Paying Taxes on Prize Money
Winning money on your favorite sweepstakes site is always completely thrilling. Oftentimes winners are in disbelief that they really won and sometimes say they won’t truly believe it until they see the check with their name on it. That’s a natural reaction because, although we’ve all seen big winners both on sweeps and lottery games, becoming one of those winners could seem surreal at first. Once you hold that check in your hands, though, the reality of that money being yours begins to sink in and your mind may be racing with all the ideas you have for what you’ll spend in on.
There are rules, however, which govern sweepstakes in the United States and one of them is taxes. That’s the harsh reality of any cash prize win.
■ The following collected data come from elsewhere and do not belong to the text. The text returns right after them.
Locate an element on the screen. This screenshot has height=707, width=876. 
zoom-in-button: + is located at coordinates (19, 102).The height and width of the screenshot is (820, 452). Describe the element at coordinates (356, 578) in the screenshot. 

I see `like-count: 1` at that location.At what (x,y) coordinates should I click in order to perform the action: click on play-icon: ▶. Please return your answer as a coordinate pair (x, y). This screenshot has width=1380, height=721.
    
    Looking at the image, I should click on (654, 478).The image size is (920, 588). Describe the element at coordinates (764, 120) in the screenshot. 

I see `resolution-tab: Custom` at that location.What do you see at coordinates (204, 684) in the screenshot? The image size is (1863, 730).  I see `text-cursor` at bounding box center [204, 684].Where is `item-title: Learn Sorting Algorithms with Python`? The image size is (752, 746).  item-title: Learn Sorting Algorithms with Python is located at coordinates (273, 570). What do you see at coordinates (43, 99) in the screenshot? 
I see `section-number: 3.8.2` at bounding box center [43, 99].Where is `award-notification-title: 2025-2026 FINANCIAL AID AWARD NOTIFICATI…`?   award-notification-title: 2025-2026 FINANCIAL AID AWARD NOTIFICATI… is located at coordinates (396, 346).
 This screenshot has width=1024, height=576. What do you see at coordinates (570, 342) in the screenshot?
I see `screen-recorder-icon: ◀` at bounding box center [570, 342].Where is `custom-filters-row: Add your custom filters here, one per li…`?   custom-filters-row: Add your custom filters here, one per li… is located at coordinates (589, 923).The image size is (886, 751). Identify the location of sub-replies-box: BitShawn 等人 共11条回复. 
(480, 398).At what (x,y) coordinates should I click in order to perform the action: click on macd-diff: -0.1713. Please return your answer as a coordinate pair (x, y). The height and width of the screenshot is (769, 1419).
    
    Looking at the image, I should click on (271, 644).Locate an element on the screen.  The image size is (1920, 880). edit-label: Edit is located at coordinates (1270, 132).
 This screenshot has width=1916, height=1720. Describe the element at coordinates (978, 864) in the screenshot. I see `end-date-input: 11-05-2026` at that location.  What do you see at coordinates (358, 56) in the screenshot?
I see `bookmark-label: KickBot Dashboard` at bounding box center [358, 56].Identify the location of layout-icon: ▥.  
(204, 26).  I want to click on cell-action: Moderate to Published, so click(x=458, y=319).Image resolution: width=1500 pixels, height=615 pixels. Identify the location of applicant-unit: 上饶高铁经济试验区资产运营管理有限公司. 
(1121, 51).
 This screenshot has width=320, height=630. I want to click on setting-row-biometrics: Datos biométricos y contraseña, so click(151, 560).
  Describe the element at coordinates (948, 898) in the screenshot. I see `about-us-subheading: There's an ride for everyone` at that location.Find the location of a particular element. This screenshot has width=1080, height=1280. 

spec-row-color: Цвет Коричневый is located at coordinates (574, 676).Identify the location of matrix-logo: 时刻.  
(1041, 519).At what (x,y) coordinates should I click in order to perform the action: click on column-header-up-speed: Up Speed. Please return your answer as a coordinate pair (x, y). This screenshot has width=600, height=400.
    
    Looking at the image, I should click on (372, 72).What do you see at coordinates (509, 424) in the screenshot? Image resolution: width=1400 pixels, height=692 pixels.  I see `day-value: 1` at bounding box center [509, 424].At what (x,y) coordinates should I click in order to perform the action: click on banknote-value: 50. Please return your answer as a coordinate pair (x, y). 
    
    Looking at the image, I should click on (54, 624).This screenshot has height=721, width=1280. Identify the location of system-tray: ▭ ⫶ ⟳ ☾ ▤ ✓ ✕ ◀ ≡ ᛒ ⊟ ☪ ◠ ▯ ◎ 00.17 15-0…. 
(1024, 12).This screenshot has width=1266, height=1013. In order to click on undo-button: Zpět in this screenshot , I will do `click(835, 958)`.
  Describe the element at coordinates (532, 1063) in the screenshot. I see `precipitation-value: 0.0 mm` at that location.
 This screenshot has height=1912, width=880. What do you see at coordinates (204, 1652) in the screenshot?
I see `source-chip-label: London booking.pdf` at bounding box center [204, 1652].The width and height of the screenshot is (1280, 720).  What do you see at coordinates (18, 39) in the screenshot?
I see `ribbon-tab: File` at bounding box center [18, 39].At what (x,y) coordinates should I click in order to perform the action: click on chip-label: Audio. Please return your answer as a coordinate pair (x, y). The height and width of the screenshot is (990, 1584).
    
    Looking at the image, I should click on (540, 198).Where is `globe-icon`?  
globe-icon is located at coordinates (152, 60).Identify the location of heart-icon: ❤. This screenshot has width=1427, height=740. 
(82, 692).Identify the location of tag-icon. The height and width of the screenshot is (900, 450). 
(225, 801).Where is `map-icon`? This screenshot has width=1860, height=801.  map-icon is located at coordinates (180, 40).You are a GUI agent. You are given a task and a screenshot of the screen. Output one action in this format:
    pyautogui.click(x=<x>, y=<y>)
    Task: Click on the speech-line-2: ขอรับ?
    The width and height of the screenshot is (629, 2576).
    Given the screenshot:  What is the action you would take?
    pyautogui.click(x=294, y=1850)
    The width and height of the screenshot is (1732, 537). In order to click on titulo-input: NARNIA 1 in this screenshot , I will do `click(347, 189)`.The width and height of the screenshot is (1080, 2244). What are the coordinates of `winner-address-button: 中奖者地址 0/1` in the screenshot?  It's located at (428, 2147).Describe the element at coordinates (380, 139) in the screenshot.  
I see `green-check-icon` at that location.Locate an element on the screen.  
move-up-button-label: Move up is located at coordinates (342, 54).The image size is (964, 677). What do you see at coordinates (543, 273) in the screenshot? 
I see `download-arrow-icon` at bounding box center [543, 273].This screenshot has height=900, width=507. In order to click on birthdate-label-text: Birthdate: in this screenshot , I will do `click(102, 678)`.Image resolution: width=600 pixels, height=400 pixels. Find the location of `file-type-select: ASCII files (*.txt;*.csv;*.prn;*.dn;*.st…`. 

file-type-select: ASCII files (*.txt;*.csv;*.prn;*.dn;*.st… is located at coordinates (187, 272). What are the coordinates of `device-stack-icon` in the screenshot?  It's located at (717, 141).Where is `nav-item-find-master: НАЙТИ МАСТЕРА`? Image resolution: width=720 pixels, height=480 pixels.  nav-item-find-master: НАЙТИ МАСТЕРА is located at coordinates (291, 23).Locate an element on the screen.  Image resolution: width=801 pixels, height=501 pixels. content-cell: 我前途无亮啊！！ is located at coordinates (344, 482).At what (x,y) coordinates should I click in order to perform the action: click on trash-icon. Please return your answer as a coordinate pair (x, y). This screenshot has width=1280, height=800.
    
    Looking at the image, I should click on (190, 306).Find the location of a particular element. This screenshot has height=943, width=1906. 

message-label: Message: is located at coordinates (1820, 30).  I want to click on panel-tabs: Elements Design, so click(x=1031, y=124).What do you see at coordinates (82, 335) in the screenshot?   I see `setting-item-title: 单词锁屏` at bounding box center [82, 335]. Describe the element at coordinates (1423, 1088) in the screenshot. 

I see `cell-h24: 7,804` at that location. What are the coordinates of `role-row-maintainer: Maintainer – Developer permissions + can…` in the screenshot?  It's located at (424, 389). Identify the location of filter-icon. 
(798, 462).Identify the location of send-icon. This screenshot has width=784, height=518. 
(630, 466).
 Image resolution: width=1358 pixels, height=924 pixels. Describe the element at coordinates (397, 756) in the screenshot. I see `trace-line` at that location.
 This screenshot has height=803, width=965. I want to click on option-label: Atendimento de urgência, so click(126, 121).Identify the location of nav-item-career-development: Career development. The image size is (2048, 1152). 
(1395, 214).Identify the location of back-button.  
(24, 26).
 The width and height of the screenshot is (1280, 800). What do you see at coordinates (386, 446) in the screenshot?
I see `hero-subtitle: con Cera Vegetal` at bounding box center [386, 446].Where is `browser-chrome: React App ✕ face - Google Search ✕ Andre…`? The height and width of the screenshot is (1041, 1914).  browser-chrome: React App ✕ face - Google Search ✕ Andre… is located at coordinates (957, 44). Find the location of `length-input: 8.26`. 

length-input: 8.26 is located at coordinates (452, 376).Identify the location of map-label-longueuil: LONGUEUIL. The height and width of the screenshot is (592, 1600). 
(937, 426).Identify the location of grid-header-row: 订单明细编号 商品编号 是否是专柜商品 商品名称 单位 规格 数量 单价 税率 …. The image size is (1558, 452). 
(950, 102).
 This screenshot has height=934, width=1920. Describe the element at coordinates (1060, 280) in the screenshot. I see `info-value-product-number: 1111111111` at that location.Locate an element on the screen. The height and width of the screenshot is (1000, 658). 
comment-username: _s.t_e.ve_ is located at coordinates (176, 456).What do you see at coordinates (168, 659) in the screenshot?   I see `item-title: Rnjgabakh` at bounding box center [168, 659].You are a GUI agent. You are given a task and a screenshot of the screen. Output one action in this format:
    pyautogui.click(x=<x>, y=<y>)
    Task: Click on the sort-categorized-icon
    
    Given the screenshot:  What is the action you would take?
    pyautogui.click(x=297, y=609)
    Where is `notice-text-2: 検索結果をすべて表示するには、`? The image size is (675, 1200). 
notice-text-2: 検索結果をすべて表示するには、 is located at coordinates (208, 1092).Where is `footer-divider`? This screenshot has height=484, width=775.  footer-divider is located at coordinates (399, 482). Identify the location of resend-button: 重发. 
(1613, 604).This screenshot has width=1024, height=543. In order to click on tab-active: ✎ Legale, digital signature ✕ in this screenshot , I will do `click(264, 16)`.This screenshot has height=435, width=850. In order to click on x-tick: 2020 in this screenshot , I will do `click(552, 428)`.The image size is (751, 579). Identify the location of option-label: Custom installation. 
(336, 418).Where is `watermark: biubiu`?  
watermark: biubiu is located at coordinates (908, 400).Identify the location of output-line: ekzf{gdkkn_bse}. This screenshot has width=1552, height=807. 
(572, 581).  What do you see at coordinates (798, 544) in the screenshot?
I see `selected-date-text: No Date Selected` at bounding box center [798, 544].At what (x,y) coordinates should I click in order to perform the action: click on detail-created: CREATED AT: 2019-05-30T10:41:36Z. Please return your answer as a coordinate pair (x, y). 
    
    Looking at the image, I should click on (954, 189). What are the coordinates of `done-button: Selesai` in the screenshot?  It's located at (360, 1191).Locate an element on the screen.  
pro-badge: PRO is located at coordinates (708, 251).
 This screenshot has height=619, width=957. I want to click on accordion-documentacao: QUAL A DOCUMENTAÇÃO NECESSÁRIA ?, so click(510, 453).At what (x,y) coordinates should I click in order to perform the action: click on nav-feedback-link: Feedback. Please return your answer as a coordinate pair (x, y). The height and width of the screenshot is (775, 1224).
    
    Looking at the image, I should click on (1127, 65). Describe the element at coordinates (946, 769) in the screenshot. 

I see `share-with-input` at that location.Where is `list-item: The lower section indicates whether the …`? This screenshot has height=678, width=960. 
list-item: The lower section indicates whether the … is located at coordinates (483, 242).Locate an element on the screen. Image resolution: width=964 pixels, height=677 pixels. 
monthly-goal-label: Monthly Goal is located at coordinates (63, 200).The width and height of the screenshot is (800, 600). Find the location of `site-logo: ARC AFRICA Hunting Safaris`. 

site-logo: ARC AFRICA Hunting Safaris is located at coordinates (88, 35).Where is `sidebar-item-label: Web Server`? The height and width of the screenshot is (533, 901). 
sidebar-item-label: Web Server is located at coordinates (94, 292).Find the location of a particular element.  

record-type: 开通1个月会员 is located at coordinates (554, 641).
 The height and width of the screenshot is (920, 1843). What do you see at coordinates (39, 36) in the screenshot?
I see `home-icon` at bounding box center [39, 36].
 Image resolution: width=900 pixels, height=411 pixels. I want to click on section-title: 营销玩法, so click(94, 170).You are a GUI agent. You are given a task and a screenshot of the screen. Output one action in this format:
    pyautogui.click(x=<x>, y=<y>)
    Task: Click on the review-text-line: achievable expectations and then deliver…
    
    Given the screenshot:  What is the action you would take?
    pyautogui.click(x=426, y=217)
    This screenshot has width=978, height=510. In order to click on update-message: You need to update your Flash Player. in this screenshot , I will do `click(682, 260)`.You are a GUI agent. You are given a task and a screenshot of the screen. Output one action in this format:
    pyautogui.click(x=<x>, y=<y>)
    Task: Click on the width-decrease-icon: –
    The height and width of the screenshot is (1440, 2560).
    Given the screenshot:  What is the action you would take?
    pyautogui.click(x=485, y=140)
The federal government views it as income and therefore, the winner is required to pay income taxes on the money they’ve earned from the prize win.
If the amount of the win is over $600, or the value of the prize is, the sweepstakes site is required to request a tax form be filled out by the winner before they can release the prize money. This is a W-9 form they will send to the winner, so they have a record of where the money went and who owes the income taxes on it, which is a requirement by law. At the end of the fiscal tax year, the sweepstakes company will issue a 1099 form to the winner, which they also file with the IRS. This means, the winner must file taxes along with that form to show it as income on their tax return.
If the prize is under $600, the forms need not be filed, but it is still the responsibility of the winner to report it on their income taxes, because it is still considered income. For prize amounts under $600, the sweepstakes company who paid the prize money does not get involved with any tax form filings. That becomes the sole responsibility of the winner to include it as income when they file their personal income tax returns.
If someone wins a large cash prize, for example $10,000, and they refuse to submit a W-9 to the sweepstakes company, they cannot collect the prize money. They can opt for a much smaller amount, usually around $500 for a prize that large. It sounds strange, but there are people who refuse to fill out the tax form and, unfortunately, miss out on collecting their large cash prize award.
If you are fortunate enough to win a large sum of money, the best thing you can do is consult with an accountant on how to handle it. You’ll want to look for and hire a CPA (certified public accountant) to help you navigate filing your income taxes. If you don’t already have a trusted accountant, ask around and find out if people you know have someone they like to use to prepare their taxes.
If you did win $10,000 for example, that would be added to your annual income for tax purposes and your accountant will know exactly how to report it. They will also be able to advise you on other tax details such as claiming deductions for expenses and things along those lines. If you’re someone who files their own taxes using tax accounting software, you should be able to easily figure out where to insert that added income amount.
If you were to become the winner of a considerably large amount of money, say $10 million, it’s advisable to hire an attorney who is well versed in finance. Most celebrities and those who are in the higher income brackets making millions usually have reliable financial advisors they trust to handle the legal part of having that much money. Unless you know celebrities or wealthy people in the upper tax brackets you may have to do a bit of research to find someone trustworthy to help you handle your money management.